Background: Deep learning has become an important tool for predicting mutation-induced changes in binding free energy (ΔΔG). However, most current state-of-the-art methods rely heavily on paired wild-type (WT) and mutant (MT) complex structures during both training and inference. This dependence on post-mutation structural information substantially limits their practical utility in real-world scenarios, such as clinical diagnosis and early-stage drug screening, where mutant structures are difficult to obtain experimentally in a timely manner.
Methods: To evaluate model performance in more realistic and challenging translational settings, we conducted a systematic benchmark of graph-based deep learning models under a WT-only inductive setting. We constructed a full-protein heterogeneous graph framework that incorporates long-range spatial constraints to implicitly infer mutational effects from static wild-type structures.
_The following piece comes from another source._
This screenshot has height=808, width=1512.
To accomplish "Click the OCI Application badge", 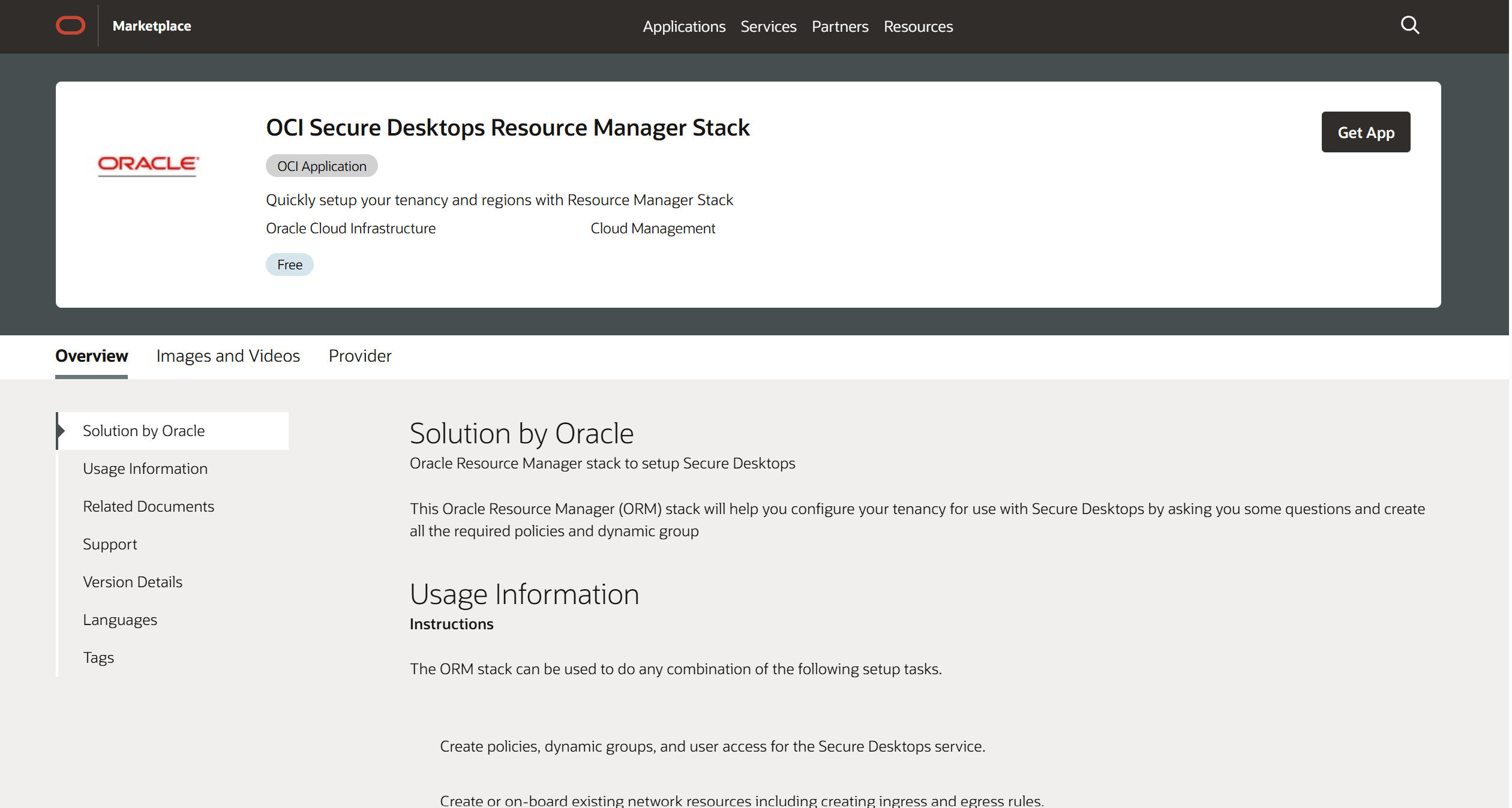I will point(322,166).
We compared it against a sequence-based vector baseline model.
Results: Through a systematic evaluation on the MdrDB dataset, we revealed a critical generalization gap. Although random splitting yielded relatively high predictive correlation due to homologous data leakage (Pearson R ≈ 0.55), model performance dropped sharply under a strict UniProt-based cross-protein split designed to simulate prediction on truly unseen targets (Pearson R ≈ 0.15). Although the absolute performance remained limited, the graph-based model showed a weak but consistent improvement over the sequence baseline, which was close to random guessing (Pearson R ≈ 0.04).
Conclusions: Further analyses suggest that the performance bottleneck may partly arise from intrinsic experimental noise in the dataset (i.e., label inconsistency) and from the absence of conformational entropy (dynamic) information in static WT structures. This study indicates that random splitting can lead to substantial overestimation of model generalizability. It highlights the need to integrate physical priors and dynamic features to overcome the current limitations of drug resistance prediction when explicit mutant structures are unavailable.